Same-sex marriage is considered legal, but we can still share the gospel with our neighbors and by God’s grace, the Holy Spirit can then transform the desires of our neighbor’s heart where they will choose to reject same-sex marriage in pursuit of holy joy in God.

In Paul’s case, he asked Philemon to voluntarily free his slave in spite of the legality of slavery.
In our case, we can share the gospel with our neighbors and hope that they will voluntarily reject same-sex unions in spite of their legality.
It may be argued that there should not be government compulsion involved in the case of same-sex marriages.

The case might be comparable to how God hates divorce, but still permits it because of people’s hardness of heart. He allows the dissolution of a legitimate union, and perhaps we could allow as a society the formation of an illegitimate union. If God was willing to allow divorce for apparently pragmatic concerns, perhaps we could do something similar for our unbelieving neighbors.

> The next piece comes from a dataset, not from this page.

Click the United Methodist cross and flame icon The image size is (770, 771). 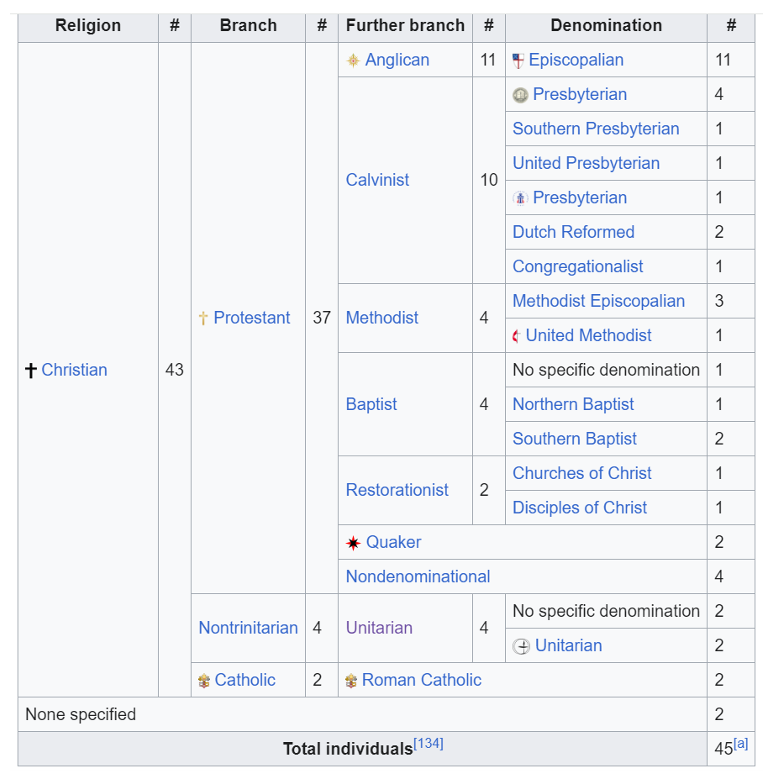516,336
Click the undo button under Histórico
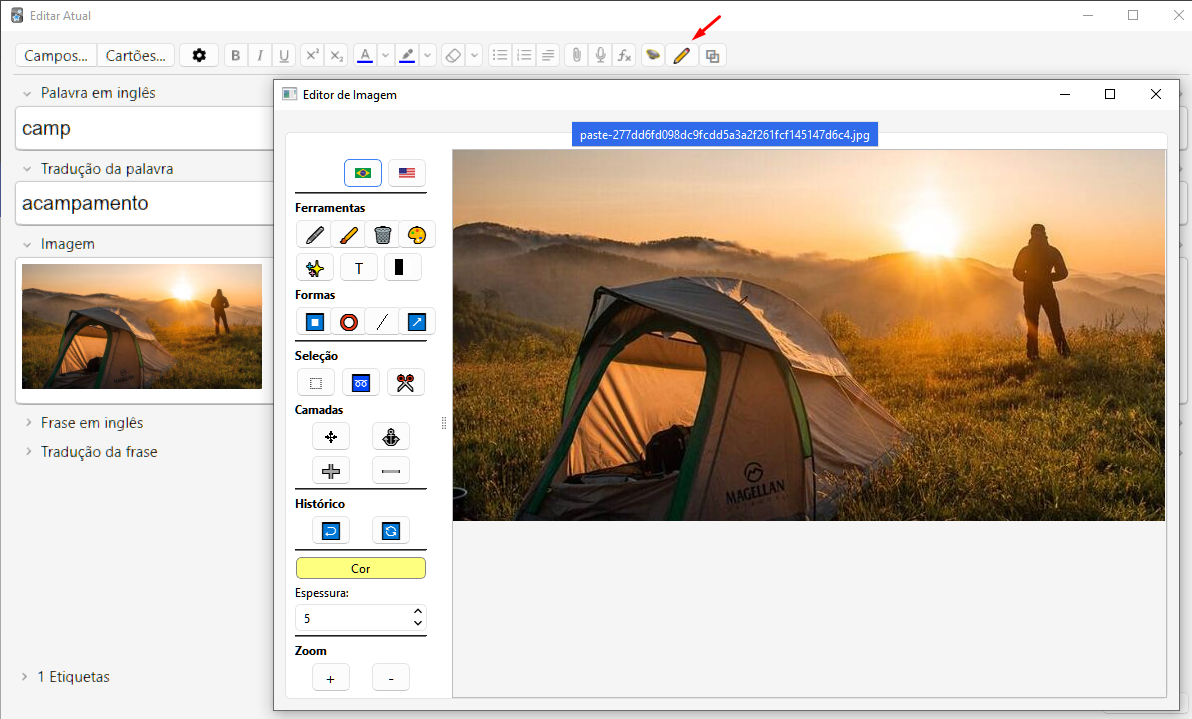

We tried to prohibit the manufacture, sale, and use of alcohol, but that excessive regulation led to more harm than good. We now permit and regulate alcoholic beverages, but we encourage moderation and punish drunk drivers.

If we try to prohibit same-sex unions we may encounter the same problems as we did with Prohibition, so perhaps we should permit them for now and simply share the gospel with our neighbors and hope the Spirit changes the desires of their hearts so they reject the union on their own.

There should be government compulsion, however, in cases of abortion because we are talking about physical threats to the very lives of unborn children. Pro-choicers say, even if abortion is wrong, we should let mothers decide to reject that option on their own. But precisely because abortion represents such a large threat to the life of an unborn child, the government should get involved just as much as it already does in protecting its citizens from murder.

Below are my concluding thoughts:
-All sins deserve the death penalty from God
-God provided Jesus as a means for people to escape the due penalty of their sins and find forgiveness and eternal life in Him.
-Some sins, especially those that are life-threatening are punishable by the State, but some others, such as those of sexual natures, are not.
-In Paul’s day, we could see that all crimes are sins, but not all sins are crimes as in the case of idolatry for example.
-For Christians then, we should strive to make laws that protect and promote the safety, physical well-being, and life of our neighbors as we do for murder, abortion, slavery, segregation, and gun violence.
-In cases where life or quality of life is not as threatened such as availability of alcohol, contraceptives, and same-sex unions, we could make a pragmatic compromise and create laws that permit and/or regulate these in the interest of living peacefully with our unbelieving neighbors even as we seek their eternal well-being through the gospel.